If patience and thoroughness were among his traits, so were an extraordinary passion for secrecy, insistence upon ruthless
discipline, and determination to dominate his subordinates at any cost. To plot mutiny, if the report was true, was criminal,
but the dons’ feelings of resentment were not. Nor were they unreasonable. As holders of royal commissions the officers rightly
expected that, once at sea, they would be taken into their admiral’s confidence, provided with maps, informed of the course
they would follow, and, most important, told the location of the all-important paso.

He told them nothing, gave them nothing. Resolving to force any revolt into the open but not to lose, he kept the Castilians
at a safe distance. During the first, ten-week leg of the voyage, from Spain to Brazil, the other vessels were ordered to
follow in the flagship’s wake. Late each afternoon a lantern was hung from
Trinidad
’s fantail. Under standing orders, they were required to keep it in sight, and when the lamp flashed a signal at sunset each
day the four subordinate galleons—
San Antonio
(Cartagena),
Concepción
(Gaspar de Quesada),
Santiago
(Juan Serrano), and
Victoria
(Luis de Mendoza)—approached the flagship’s stern to receive orders for the three night watches.

The dons fumed. Cartagena, as senior captain and skipper of the fleet’s largest vessel, attempted to serve as their spokesman.
He merely provoked a snub. The Spanish captains were baffled by their commander’s sailing direction. They had assumed that
he would take them directly to the New World. Instead, when they reached 27 degrees north latitude, he changed their course.
Now they were paralleling the African coast. He had an excellent reason for this. Before leaving Spain a reliable informant
had brought him ominous news: Manuel of Portugal had sent two flotillas to intercept him. They would be lying athwart the
direct route to Brazil. Magellan had decided to evade them; he would skirt Africa and then cross the Atlantic Narrows. Had
he told his skippers that, they would have understood at once. But he was taciturn by nature and distrusted them anyway. So
when Cartagena called out from his deck, asking where he was taking them, Magellan replied: “
¡Que le siguiessen Y no pidiessen más cuenta
!” (“Follow me and don’t ask questions!”)

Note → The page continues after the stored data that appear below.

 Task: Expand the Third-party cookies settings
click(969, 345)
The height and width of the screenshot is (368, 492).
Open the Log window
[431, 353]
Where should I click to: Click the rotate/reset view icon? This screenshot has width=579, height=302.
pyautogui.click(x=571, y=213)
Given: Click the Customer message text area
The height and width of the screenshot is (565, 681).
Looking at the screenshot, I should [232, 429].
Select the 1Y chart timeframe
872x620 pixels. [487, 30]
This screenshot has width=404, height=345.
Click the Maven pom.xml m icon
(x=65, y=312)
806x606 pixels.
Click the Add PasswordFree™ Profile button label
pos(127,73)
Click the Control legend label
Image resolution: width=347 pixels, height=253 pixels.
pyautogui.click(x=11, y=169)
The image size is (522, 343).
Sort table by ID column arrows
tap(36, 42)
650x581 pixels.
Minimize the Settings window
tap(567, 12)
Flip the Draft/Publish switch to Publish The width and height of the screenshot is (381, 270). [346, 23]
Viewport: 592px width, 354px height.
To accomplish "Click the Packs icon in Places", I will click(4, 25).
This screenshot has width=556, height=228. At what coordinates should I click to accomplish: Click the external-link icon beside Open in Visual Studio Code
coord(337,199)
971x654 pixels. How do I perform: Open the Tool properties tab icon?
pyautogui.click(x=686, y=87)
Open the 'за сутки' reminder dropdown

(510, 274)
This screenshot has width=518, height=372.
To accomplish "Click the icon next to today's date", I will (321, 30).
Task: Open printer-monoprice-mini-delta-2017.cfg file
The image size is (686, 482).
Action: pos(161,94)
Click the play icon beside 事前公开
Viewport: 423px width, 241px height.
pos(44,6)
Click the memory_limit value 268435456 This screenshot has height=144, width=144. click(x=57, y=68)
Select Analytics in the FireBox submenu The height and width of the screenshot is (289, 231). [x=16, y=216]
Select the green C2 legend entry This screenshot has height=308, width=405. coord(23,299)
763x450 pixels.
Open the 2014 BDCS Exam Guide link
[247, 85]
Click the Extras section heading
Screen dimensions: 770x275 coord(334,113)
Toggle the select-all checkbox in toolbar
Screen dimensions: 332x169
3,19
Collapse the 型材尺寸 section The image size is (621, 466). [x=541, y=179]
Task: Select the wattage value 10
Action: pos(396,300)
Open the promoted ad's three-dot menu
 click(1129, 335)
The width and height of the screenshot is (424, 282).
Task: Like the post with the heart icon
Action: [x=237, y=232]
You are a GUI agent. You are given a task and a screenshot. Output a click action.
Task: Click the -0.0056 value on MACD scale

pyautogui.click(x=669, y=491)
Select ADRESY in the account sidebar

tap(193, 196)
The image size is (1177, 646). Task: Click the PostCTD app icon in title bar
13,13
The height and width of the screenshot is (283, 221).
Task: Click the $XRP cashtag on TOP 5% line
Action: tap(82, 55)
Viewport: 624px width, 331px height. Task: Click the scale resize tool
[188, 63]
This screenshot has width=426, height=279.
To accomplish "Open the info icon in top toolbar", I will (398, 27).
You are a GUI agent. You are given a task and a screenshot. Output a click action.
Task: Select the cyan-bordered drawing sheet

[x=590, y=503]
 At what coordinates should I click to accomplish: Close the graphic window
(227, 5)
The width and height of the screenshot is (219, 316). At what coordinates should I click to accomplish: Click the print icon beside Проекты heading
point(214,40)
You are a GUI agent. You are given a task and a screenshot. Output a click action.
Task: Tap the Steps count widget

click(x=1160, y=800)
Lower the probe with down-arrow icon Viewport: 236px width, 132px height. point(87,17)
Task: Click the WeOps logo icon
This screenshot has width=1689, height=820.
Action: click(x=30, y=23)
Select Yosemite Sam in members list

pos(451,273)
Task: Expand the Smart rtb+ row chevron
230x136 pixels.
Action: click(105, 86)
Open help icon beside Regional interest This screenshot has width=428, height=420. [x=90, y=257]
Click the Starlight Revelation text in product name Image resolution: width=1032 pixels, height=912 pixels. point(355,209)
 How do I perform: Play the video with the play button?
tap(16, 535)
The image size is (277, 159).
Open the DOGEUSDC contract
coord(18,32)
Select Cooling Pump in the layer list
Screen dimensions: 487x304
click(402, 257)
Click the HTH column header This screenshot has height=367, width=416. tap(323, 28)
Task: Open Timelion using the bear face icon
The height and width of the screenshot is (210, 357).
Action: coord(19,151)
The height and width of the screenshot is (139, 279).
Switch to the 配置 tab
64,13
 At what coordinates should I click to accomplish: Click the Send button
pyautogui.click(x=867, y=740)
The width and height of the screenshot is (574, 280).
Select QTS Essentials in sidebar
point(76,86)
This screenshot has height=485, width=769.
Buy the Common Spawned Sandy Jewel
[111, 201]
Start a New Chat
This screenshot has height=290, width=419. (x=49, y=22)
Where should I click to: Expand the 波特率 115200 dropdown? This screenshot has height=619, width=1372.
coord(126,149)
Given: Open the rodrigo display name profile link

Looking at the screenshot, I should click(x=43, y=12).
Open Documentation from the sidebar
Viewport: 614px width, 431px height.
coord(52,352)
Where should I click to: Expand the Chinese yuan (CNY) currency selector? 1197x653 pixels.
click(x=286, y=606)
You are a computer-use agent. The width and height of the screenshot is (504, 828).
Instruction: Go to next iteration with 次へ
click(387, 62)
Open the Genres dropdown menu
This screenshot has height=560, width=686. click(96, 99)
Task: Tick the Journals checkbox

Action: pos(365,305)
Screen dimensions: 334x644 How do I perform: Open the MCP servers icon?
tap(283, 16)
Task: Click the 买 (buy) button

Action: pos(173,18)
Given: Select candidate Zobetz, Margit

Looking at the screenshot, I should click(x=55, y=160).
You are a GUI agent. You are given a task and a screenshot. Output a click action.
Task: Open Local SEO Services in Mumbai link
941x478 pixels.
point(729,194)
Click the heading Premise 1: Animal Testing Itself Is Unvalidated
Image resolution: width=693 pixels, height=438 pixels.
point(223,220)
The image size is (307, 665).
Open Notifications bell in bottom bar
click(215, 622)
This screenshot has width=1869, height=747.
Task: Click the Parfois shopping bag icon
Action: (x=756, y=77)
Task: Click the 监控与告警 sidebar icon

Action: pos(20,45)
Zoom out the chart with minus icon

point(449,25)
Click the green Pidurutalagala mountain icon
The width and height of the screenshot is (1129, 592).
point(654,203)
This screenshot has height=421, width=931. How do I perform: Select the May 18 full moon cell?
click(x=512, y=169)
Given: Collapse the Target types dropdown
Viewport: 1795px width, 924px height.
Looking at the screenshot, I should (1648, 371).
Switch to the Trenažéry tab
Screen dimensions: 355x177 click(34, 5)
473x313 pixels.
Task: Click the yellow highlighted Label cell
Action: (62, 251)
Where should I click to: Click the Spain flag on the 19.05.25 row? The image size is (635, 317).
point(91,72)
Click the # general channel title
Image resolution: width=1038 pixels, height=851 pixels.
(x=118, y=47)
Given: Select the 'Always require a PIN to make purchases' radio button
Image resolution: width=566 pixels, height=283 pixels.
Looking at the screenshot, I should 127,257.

Furious, the offended don answered this insult with one of his own. For three successive days he absented himself from the
sunset ritual, remaining below and sending his quartermaster topside with instructions to address the fleet commander, not
as capitán-general, which custom required, but merely as capitán. Magellan ignored the slight, feigning indifference, then
called a meeting of all armada officers aboard the flagship. Again Cartagena tried to question him; again the admiral disregarded
him. He was deliberately inciting insubordination, and when he succeeded—when the young nobleman lost his temper and shouted
that he would refuse to obey future orders—Magellan put him under arrest. He seized him, snapped, “
Sed preso
” (“You are my prisoner”), and turned him over to a nearby
alguacil
, or master-at-arms. Another Spanish officer, Antonio de Coca, replaced Cartagena on
San Antonio’s
quarterdeck. The other three Castilian officers stood mute and the moment passed. For the present, at least, the admiral’s
authority as capitán-general had survived defiance.

On Tuesday, November 29, 1519,
Trinidad’s
lookout raised the Brazilian coast, and two weeks later the five ships sailed into the bay of Rio de Janeiro, discovered
by the Portuguese eighteen years earlier. Although Magellan never confided in anyone, in Rio he held the first of his many
talks with a member of the expedition, a youth who, after the voyage, was to become his biographer. Antonio Pigafetta was
a member of the Venetian nobility who had come aboard representing the signory of Venice. Don Antonio’s mission was to observe
and report home on the spice trade, but soon his chief interest, and his idol, was the capitán-general. In his diary he began
entering copious descriptions of the admiral’s every move, noting, for example, that in Rio Magellan tasted pineapple for
the first time and converted all the natives on shore to Christianity.